It turns out that mom probably has some cartilage arthritis in her sternum. There’s a fancy word for it, but I don’t remember it, and I sure as heck can’t spell it. Reflux was probably another reason for the pain. Luckily, she scored well on all of her heart tests, so there doesn’t appear to be a serious problem. 

As we sat in the hospital room waiting on doctors and nurses to do what they needed to do, we had some tense moments. I didn’t have a great attitude, and mom and dad were tired and confused. My mom has Alzheimer’s, so being somewhere new is difficult and understanding the rules of a new place is equally hard. She kept wanting to take out her IV because it hurt. I didn’t want her to be in pain, but I also know nurses are supposed to take the IV out for a reason — they know how and when to do it. Both of them were confused about which day it was, a common occurrence among the older set, and neither of them were happy with the room (seniors!). 

I took breaks from the situation by texting John and checking with the nurse at the desk. The Tots were fine. Margot found a unicorn/rainbow bracelet (standard issue for a 9-year-old girl) at Claire’s, and Graydon was browsing the bookstore. John was struck by the fact that there’s a small fenced-in graveyard adjacent to the mall. I hadn’t thought about that graveyard in years, and it never struck me as strange. Didn’t every mall have a graveyard? John was amazed.

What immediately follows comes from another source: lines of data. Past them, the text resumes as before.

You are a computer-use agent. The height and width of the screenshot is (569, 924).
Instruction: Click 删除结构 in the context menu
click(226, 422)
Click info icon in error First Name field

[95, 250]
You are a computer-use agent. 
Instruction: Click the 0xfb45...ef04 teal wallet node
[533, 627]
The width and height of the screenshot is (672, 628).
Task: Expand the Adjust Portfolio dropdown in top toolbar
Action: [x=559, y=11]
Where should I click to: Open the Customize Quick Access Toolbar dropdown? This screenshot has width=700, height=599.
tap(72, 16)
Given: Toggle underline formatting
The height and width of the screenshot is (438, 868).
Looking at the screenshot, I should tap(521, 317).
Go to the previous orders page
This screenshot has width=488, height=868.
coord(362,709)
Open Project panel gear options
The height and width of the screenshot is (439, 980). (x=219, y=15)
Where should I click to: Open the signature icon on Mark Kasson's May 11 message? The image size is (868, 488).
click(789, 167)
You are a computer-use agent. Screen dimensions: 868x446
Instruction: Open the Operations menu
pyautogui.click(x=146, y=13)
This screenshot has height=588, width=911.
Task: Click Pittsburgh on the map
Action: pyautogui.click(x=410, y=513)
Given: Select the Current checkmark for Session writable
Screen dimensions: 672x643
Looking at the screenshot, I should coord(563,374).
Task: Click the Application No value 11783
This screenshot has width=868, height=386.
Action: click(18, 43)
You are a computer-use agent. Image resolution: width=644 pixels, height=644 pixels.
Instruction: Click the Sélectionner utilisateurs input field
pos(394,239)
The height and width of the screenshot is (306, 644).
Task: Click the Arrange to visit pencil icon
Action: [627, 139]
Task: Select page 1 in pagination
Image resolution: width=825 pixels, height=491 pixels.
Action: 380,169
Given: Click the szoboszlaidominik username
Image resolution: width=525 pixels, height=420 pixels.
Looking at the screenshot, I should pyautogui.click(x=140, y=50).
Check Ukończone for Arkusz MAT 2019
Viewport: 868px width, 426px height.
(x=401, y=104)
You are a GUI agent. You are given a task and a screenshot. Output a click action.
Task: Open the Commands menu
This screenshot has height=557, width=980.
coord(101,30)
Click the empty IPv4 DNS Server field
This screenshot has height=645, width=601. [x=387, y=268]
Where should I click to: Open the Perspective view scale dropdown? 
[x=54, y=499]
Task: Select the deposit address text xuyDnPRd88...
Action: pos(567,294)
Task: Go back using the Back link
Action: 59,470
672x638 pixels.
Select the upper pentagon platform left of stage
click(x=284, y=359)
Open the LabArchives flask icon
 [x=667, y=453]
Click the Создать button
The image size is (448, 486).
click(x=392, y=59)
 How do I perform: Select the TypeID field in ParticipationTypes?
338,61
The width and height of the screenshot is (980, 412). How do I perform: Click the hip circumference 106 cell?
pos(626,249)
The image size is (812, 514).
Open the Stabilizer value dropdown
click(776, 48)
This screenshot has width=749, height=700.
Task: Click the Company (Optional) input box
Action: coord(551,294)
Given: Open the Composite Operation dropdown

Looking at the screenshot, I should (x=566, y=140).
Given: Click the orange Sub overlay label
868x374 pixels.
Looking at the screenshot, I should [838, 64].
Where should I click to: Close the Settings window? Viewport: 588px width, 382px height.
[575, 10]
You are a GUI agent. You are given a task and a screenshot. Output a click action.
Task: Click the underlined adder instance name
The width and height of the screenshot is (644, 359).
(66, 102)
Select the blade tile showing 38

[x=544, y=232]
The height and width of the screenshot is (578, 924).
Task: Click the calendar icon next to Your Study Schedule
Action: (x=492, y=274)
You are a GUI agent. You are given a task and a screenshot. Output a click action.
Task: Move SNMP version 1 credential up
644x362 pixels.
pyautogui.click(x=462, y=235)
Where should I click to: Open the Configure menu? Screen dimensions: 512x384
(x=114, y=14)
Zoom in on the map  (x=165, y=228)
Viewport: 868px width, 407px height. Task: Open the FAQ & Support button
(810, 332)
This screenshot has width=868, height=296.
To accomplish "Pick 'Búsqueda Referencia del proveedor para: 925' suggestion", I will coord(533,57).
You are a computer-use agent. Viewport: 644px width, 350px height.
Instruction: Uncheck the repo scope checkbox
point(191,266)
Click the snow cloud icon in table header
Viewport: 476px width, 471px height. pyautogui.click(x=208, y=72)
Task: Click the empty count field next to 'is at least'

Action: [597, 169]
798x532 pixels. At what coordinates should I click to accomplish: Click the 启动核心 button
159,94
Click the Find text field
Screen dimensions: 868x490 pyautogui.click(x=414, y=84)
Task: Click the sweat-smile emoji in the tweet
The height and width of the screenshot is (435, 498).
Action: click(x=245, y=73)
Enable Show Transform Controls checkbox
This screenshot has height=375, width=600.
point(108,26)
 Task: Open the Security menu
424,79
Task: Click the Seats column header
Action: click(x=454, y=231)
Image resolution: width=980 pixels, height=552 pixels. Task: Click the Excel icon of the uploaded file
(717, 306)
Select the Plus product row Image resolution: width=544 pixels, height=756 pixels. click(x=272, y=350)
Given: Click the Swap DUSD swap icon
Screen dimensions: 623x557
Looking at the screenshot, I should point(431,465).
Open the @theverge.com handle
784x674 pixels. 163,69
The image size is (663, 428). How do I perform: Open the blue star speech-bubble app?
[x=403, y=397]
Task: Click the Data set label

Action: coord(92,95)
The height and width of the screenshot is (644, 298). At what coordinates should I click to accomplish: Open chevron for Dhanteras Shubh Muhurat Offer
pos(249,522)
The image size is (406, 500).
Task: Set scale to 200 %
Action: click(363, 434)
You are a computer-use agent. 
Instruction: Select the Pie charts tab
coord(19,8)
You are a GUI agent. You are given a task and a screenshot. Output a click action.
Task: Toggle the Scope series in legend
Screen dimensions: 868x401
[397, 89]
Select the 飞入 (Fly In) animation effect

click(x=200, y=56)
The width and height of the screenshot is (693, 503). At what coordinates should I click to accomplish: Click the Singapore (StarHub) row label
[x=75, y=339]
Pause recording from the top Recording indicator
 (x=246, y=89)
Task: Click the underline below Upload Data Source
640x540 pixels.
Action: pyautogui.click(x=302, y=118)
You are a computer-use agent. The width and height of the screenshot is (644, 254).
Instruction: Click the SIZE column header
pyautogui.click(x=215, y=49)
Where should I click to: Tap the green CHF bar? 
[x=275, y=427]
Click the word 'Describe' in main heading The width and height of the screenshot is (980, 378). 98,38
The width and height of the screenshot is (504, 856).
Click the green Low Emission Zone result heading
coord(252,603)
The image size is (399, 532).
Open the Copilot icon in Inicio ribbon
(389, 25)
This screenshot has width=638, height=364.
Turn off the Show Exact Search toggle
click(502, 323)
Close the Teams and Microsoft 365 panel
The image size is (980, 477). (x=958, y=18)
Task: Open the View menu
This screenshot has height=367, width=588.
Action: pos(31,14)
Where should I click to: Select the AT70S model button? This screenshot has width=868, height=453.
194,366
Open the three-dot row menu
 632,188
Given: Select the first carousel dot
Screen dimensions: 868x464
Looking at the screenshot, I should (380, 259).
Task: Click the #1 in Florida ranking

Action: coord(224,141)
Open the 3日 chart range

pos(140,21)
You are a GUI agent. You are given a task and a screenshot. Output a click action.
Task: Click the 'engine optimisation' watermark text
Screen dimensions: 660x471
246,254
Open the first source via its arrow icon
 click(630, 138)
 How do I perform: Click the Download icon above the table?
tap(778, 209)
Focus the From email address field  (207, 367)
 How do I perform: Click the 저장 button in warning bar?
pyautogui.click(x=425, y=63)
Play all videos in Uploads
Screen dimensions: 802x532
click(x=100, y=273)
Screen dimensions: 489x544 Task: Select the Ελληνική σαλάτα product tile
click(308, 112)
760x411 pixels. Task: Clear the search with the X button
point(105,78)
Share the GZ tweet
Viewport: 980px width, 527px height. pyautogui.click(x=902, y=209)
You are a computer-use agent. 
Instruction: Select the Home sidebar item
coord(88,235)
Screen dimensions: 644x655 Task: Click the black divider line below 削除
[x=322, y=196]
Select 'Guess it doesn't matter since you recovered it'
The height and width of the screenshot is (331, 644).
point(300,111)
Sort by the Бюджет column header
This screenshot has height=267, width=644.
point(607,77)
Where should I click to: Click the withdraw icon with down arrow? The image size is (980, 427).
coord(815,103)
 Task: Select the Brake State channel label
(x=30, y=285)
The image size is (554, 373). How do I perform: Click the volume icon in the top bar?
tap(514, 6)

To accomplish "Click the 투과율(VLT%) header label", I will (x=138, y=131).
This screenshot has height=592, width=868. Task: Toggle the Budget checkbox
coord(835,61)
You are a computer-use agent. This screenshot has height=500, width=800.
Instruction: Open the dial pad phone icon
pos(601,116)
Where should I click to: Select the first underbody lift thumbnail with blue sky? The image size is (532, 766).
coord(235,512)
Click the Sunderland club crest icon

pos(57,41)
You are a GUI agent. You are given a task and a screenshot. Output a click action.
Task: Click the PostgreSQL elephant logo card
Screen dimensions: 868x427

During one of my breaks at the desk, I confided in the nurse that it’s hard helping aging parents, especially when they don’t want it. Regina, with long dark ringlets framing a beautiful face, told me she understood. For 25 years she was a social worker, then she had to start taking care of her grandmother, so she knows the perils of trying to help older folks. She shared a story about giving her grandmother a bath.

When she told her grandmother that she needed to bathe, her grandmother balked. “You have to make it fun,” explained Regina. “I made it a bubble bath.” When her grandma got in the tub, she just sat there, so Regina began washing her back. Tears filled her grandmother’s eyes. 

“What’s wrong?” asked Regina. 

“No one has washed my back since I was a little girl,” said her grandmother. And right then, Regina decided to become a nurse so she could help people feel special. 

Most people these days don’t select a line of work for that reason, and they certainly don’t switch streams mid-career to do it, but Regina did. We went on talking about kids. She has three, including a 21-year-old daughter with special needs. “She is just right for our family. She’s such a joy,” said Regina. 

Soon my mom was discharged with a simple prescription of OTC Zantac to remedy her chest pains. As she sat in the mandatory wheelchair, waiting for her papers to be printed, she crossed her legs and combed her hair. Regina explained that mom had expressly asked for a comb before I arrived. That made me so happy because despite what Alzheimer’s has taken from my mom, it hasn’t taken away her desire to look good. I laughed and told her that she looked cute. 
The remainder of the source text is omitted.